But that's not all.
The Fine Arts coordinator at my school (who loves to tell us "anyone can draw" and should), told me the first thing you need to do is "get a sketch book" and just start doodling. So, back in November I stopped in Meininger Art Supplies on Broadway and picked out a book. It sat in the basement (my future artist's studio) for over a month before I opened it on January 3 and just started drawing shapes. Of course, like many people, I felt like I didn't really know what or how to draw, so I sought some guidance in a few places. In this day and age, you can find tutorials on nearly anything online; so I did a cursory YouTube search and ran across this guy Branden Shaefer, an acrylic artist, who got me started:
And, I also started checking out books from the library and just started following the step-by-step lessons. Here are a few I have found helpful so far.
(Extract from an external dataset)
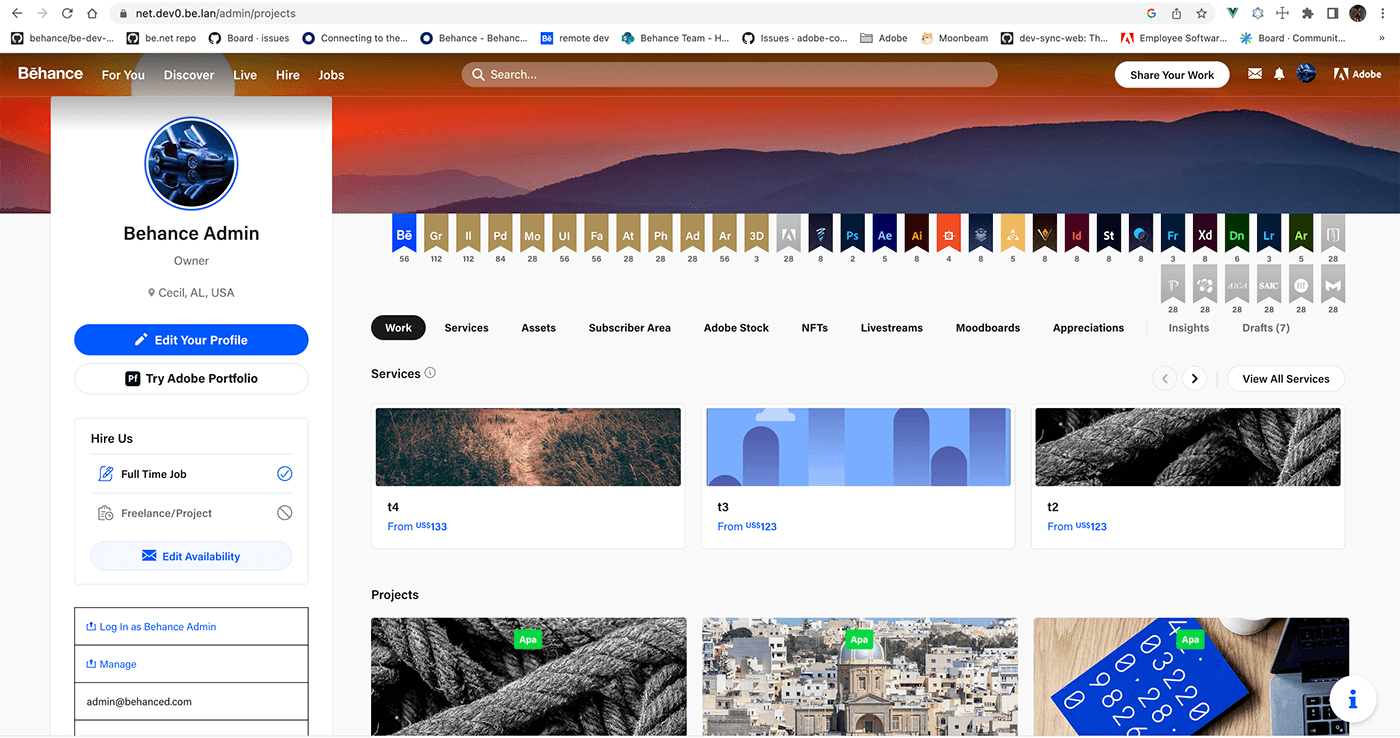Viewport: 1400px width, 738px height.
Task: Open the notifications bell icon
Action: 1279,74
Drawing on the Right Side of the Brain -- Betty Edwards
Drawing for the Utter and Absolute Beginner -- Claire Watson Garcia
You Can Draw in just 30 Minutes - Mark Kistler
Honestly, it's so silly that I felt I didn't know what to draw or how to draw when I grew up drawing all the time. It's like they say: Go in to a kindergarten class and ask how many artists are in the room, and you will see thirty hands in the air. Go into a high school class, and no hands will go up. Or maybe two.
So, if you want to live more artfully, give it a shot.